U.S. regulators claimed their first victory in a four-year old effort to crack down on oil market manipulation on Thursday, announcing a $14 million settlement with high-frequency trading firm Optiver.
In a ruling that came just two days after U.S. President Barack Obama proposed a renewed campaign against illegal oil trading schemes, the Amsterdam-based company agreed to disgorge $1 million in profits and pay a $13 million civil penalty over allegations it used a rapid-fire tool nicknamed “The Hammer” to influence U.S. oil prices in 2007.
It was the first case brought by the Commodity Futures Trading Commission (CFTC) in its 2008 effort to curb market malfeasance, launched as prices soared toward a record near $150 a barrel in the middle of that year.
The case alleged that traders in Optiver’s Chicago office reaped a $1 million profit by engaging in a practice called “banging the close”, in which the firm attempted to move U.S. oil prices by executing a large volume of deals during the final moments of trading.
While far from the agency’s largest fine, the case was viewed as an important milestone in the CFTC’s efforts to get more aggressive over market manipulation – a charge that has historically been difficult to prove, despite mounting political pressure to take rogue traders to task.
“The CFTC will not tolerate traders who try to gain an unlawful advantage by using sophisticated means to drive oil and gas futures prices in their favor,” David Meister, the CFTC’s enforcement chief, said in a statement.
“Manipulative schemes like ‘banging the close’ harm market integrity, and false and misleading statements to exchange officials to cover tracks obstruct the investigative process.”
Optiver, which neither admitted nor denied the CFTC’s allegations as is common in settlement cases, said it was “pleased to put this matter behind it”.

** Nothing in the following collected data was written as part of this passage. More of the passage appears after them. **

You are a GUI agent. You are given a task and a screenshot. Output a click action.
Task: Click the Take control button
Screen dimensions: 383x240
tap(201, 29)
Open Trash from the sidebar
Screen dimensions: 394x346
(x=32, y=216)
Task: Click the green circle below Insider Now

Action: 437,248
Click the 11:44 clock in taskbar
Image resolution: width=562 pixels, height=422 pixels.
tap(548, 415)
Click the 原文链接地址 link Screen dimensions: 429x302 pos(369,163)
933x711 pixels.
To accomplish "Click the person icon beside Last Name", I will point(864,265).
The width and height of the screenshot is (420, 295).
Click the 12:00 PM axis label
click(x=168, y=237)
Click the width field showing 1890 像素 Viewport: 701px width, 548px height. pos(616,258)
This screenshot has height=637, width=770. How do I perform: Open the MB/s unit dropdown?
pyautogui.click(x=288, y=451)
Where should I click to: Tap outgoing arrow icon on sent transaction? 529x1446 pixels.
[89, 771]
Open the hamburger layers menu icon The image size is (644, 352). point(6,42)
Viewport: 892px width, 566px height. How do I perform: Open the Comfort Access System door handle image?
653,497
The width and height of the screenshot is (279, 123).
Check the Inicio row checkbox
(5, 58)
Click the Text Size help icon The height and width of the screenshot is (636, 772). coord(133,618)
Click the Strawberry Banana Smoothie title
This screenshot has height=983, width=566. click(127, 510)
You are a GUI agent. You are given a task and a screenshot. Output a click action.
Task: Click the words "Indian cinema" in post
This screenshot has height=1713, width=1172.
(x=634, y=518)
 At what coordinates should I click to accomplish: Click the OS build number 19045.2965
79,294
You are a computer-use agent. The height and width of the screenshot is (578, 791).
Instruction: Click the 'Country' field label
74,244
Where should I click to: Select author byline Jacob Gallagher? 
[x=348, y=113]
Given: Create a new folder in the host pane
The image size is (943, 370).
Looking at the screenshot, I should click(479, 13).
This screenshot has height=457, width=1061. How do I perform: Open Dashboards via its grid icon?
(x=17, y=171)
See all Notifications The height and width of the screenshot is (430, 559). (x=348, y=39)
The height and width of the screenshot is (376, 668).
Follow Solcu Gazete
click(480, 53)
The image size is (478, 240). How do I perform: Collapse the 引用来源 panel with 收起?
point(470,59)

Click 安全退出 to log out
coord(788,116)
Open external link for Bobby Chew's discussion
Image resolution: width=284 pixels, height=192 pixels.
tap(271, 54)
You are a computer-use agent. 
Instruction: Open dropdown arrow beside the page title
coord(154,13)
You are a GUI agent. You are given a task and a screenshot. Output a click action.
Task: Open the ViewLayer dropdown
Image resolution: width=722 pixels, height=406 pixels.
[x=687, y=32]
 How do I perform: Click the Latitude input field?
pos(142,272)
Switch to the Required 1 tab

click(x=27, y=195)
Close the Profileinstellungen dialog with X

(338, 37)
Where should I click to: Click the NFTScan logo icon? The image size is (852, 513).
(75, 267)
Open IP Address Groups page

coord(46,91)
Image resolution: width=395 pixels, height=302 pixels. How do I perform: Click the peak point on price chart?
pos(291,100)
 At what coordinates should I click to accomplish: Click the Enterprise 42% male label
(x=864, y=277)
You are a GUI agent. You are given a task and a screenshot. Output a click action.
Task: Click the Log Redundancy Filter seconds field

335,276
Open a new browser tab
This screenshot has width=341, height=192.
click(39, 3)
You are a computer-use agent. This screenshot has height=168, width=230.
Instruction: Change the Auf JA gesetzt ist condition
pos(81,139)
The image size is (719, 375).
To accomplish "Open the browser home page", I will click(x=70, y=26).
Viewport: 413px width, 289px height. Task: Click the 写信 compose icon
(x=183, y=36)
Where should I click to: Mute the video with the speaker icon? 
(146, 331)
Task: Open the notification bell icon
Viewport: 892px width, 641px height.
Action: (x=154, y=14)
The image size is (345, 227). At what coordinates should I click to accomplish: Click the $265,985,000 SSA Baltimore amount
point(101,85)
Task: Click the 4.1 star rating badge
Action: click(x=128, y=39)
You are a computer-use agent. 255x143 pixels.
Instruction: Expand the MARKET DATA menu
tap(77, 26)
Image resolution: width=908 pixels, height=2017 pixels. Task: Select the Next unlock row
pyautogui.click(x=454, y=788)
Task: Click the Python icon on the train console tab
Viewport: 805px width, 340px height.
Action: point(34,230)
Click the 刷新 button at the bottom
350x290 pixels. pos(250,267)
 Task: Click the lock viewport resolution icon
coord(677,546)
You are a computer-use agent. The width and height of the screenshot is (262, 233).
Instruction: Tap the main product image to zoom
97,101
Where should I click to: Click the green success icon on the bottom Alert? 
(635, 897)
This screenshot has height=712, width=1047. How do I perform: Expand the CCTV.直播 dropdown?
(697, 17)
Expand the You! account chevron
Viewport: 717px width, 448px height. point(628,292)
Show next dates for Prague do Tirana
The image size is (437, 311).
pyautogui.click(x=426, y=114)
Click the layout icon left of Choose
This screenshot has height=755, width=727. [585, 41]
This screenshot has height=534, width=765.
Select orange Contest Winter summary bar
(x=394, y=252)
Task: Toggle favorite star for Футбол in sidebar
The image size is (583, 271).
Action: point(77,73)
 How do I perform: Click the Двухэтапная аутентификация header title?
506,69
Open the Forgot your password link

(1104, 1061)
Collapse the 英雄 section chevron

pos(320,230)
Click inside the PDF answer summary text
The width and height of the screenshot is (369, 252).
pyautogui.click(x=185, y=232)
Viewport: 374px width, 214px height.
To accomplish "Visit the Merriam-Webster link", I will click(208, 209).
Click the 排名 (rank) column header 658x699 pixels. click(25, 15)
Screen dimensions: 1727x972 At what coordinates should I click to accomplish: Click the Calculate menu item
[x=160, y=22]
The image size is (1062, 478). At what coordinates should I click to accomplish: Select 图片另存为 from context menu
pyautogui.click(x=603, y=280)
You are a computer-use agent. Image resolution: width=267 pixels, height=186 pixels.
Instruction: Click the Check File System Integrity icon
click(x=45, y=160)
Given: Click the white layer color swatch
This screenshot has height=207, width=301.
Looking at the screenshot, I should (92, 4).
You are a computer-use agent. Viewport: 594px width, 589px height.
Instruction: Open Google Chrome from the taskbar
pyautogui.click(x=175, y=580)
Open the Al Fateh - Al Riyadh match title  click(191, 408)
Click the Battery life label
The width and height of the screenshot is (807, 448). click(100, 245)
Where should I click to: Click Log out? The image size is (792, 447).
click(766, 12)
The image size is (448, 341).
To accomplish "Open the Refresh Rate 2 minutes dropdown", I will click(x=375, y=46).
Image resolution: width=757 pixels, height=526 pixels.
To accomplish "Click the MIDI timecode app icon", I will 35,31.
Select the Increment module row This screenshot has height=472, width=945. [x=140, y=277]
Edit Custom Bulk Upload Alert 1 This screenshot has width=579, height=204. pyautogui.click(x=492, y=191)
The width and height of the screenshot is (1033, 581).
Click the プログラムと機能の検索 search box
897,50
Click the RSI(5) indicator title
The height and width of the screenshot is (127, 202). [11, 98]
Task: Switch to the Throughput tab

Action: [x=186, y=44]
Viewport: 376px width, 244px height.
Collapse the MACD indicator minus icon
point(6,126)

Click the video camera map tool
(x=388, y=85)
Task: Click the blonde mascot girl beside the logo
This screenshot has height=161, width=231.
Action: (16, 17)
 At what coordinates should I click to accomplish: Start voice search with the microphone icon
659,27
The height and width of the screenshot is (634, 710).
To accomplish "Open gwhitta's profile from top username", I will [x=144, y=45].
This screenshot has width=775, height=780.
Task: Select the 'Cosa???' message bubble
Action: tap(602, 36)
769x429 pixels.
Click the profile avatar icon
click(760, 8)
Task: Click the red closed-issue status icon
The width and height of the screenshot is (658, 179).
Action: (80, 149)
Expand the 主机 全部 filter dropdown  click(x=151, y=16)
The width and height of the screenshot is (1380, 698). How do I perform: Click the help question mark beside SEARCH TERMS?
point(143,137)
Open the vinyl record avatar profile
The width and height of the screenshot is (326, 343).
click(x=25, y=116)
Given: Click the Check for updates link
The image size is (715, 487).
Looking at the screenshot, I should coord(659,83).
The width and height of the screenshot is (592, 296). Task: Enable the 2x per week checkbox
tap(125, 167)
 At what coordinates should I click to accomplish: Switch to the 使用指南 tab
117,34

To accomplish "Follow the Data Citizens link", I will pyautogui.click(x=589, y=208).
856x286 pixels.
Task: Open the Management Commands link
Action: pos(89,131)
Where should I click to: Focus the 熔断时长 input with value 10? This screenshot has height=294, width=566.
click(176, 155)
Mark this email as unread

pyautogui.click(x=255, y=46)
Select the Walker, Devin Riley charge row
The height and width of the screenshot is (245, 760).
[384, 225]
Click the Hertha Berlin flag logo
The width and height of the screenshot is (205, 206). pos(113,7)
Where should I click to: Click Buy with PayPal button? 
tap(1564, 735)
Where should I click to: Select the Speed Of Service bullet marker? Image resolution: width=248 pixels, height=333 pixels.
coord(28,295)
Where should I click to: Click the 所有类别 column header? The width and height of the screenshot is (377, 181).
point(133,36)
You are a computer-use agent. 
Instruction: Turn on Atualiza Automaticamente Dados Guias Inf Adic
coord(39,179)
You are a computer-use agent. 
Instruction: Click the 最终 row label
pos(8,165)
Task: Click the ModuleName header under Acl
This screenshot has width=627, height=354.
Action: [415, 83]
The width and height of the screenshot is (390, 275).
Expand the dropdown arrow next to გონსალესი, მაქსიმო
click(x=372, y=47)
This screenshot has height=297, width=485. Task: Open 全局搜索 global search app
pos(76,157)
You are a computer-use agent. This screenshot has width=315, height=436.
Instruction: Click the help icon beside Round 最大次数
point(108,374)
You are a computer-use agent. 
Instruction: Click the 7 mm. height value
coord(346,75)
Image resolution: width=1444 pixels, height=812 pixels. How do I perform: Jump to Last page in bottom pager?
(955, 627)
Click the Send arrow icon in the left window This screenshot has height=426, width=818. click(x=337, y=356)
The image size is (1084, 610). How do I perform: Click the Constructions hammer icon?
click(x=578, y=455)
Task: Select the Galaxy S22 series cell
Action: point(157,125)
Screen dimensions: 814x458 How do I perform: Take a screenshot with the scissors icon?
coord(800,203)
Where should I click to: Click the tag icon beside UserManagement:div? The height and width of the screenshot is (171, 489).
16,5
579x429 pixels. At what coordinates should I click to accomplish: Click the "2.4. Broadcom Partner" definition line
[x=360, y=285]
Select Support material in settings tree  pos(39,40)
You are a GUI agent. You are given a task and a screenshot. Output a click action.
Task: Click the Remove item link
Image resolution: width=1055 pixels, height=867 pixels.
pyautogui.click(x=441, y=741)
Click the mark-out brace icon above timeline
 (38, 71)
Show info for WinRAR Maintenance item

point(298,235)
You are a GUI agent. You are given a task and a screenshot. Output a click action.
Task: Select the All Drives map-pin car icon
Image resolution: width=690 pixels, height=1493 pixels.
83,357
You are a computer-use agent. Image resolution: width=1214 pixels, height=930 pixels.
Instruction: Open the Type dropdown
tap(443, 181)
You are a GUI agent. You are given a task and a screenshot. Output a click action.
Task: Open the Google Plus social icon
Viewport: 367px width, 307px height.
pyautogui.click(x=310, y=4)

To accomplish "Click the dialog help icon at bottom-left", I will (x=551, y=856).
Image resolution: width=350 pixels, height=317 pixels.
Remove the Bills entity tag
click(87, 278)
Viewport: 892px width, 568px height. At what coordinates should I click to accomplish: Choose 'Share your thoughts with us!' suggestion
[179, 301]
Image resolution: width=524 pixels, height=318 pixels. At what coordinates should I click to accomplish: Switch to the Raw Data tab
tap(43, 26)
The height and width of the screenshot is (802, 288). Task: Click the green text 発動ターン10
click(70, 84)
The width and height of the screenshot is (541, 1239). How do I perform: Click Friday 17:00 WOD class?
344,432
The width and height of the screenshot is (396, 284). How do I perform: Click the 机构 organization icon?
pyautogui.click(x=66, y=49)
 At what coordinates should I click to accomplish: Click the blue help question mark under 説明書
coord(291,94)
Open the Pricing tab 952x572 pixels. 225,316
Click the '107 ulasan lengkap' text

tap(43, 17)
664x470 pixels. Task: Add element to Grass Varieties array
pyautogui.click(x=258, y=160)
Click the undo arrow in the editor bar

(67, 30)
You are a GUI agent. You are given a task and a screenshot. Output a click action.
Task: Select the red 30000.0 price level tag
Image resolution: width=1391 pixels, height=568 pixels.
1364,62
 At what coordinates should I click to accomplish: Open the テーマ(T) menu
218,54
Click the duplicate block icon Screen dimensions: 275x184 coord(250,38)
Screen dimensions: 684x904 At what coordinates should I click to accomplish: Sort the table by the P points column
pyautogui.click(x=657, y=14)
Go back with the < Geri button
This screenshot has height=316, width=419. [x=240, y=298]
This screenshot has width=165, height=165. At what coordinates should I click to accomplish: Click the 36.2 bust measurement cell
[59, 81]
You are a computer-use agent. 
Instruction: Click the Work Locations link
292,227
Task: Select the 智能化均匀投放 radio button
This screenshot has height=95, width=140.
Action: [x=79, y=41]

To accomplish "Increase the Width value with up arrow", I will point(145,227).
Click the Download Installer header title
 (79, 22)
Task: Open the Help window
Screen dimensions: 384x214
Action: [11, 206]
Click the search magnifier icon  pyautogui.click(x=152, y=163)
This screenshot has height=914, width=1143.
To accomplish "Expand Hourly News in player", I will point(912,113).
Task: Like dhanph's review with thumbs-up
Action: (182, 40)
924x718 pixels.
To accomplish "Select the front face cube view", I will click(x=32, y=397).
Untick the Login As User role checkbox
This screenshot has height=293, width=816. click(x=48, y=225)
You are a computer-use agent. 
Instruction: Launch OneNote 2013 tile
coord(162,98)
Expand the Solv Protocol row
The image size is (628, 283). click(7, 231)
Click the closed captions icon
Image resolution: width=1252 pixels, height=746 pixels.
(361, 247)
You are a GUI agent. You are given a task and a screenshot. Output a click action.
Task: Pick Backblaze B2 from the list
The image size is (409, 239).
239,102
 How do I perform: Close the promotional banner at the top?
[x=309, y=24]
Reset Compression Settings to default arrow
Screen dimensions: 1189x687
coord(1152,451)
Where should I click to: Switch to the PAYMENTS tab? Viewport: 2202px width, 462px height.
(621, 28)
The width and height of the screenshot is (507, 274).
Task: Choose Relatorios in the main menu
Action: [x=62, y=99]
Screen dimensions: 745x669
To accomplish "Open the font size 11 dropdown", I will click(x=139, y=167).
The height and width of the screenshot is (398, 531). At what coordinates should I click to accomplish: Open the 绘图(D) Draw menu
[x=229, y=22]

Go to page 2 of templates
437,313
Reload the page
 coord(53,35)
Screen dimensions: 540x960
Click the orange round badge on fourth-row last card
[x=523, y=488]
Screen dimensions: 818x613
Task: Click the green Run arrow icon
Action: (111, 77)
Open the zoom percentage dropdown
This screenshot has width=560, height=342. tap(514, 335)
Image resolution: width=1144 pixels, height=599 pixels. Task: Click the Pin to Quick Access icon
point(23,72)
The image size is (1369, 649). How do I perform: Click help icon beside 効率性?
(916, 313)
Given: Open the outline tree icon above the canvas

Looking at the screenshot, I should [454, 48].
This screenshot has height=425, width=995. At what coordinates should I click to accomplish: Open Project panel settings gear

The settlement bars traders Christopher Dowson, Randal Meijer and Bastiaan van Kempen from trading commodities for eight years, four years and two years, respectively. Two of the three defendants have since left the firm.
The order also limits the entire company from trading U.S. oil futures in the three minutes prior to the market close for the next two years.
The fine is less than the $19.3 million that Optiver had set aside for the case in its 2010 annual report.
“YOU NEVER KNOW HOW LONG IT’S GOING TO LAST”
Optiver, founded as a one-person operation by options trader Johann Kaemingk in Amsterdam in 1986, is considered a pioneer within the close-knit high-frequency and algorithmic trading communities of Amsterdam and Chicago.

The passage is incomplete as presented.